— BEGIN Data supplied —
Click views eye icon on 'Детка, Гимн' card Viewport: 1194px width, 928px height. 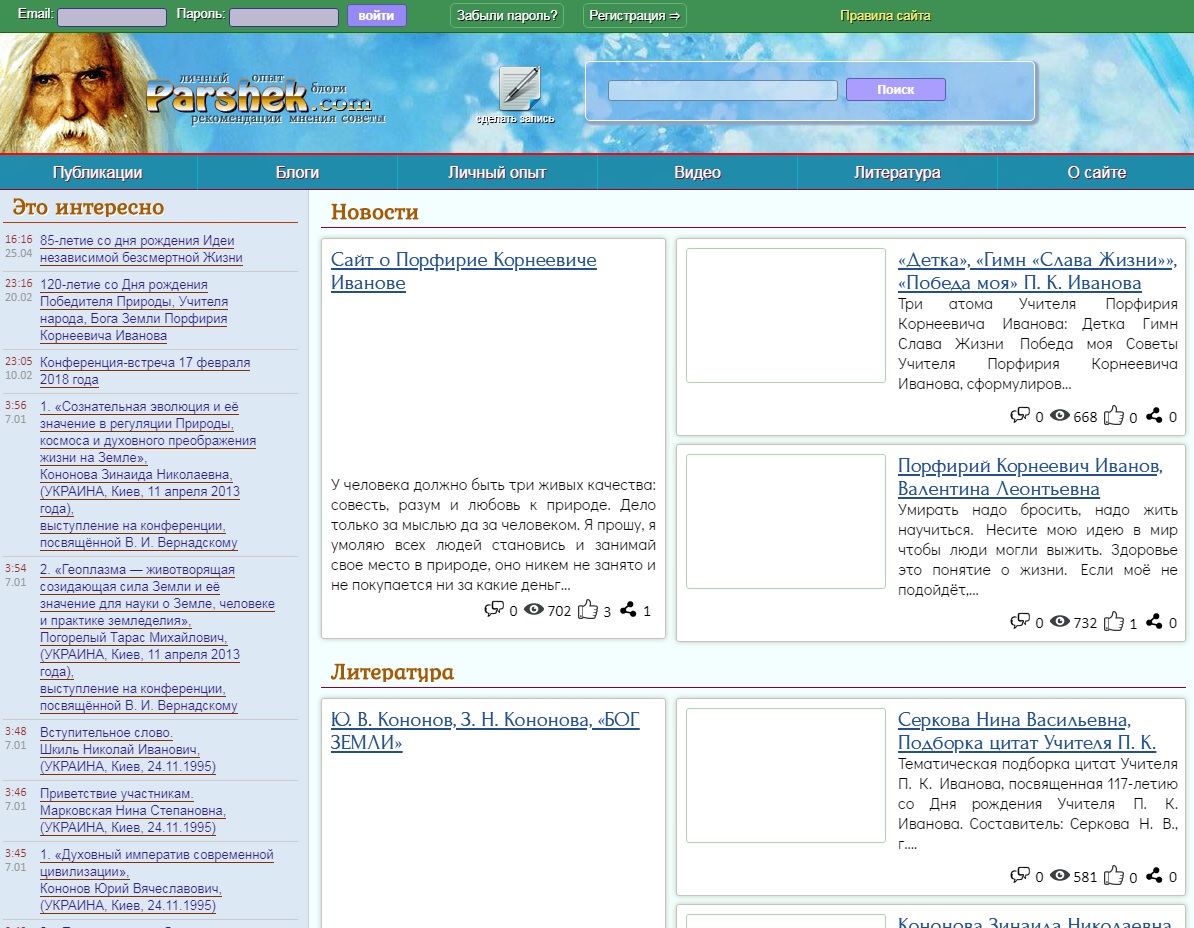click(1060, 416)
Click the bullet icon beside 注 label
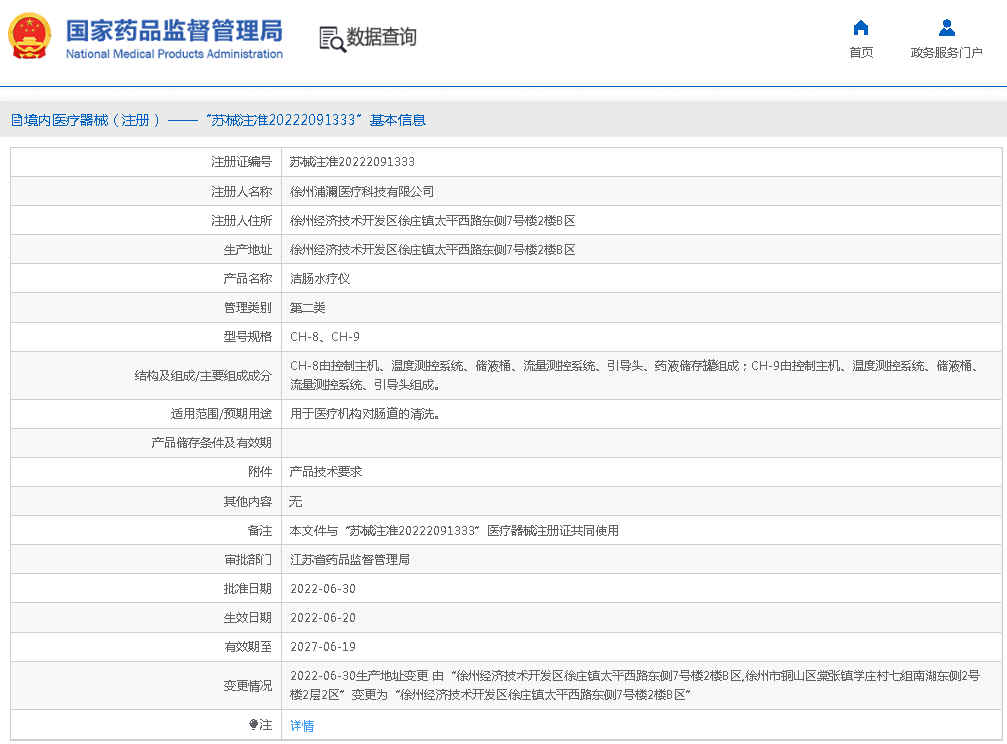This screenshot has width=1007, height=744. pyautogui.click(x=253, y=725)
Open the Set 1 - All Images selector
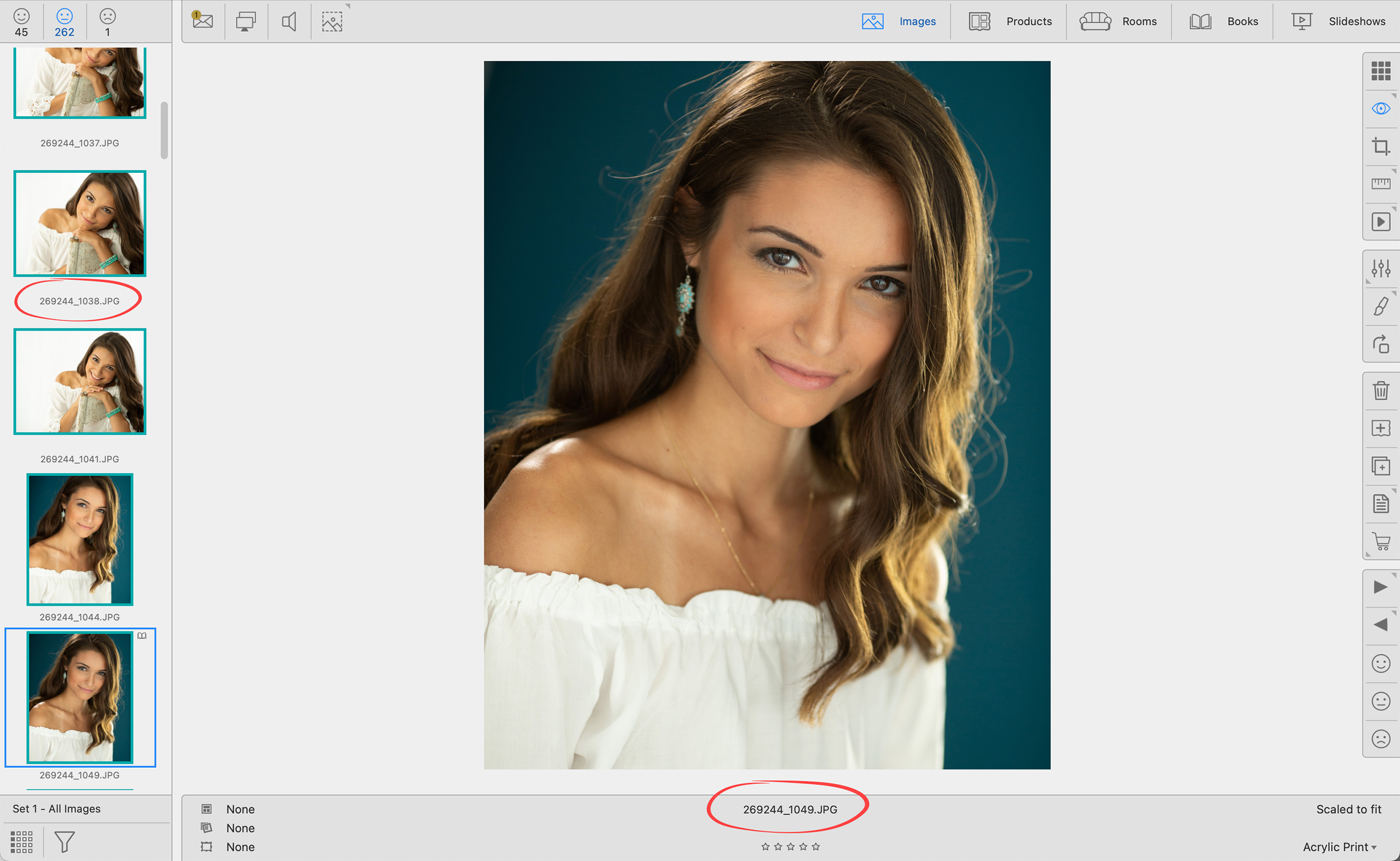The width and height of the screenshot is (1400, 861). click(57, 809)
— END Data supplied —
Goal: In the stretch of the listing from the line containing "Click the bullet icon beside 注 label" through its end, replace "bullet icon" with "dot marker" and leave everything else unchanged. Leave the pictures out of your answer.

Task answer:
Click the dot marker beside 注 label
This screenshot has width=1007, height=744. pyautogui.click(x=253, y=725)
Open the Set 1 - All Images selector
The width and height of the screenshot is (1400, 861). click(57, 809)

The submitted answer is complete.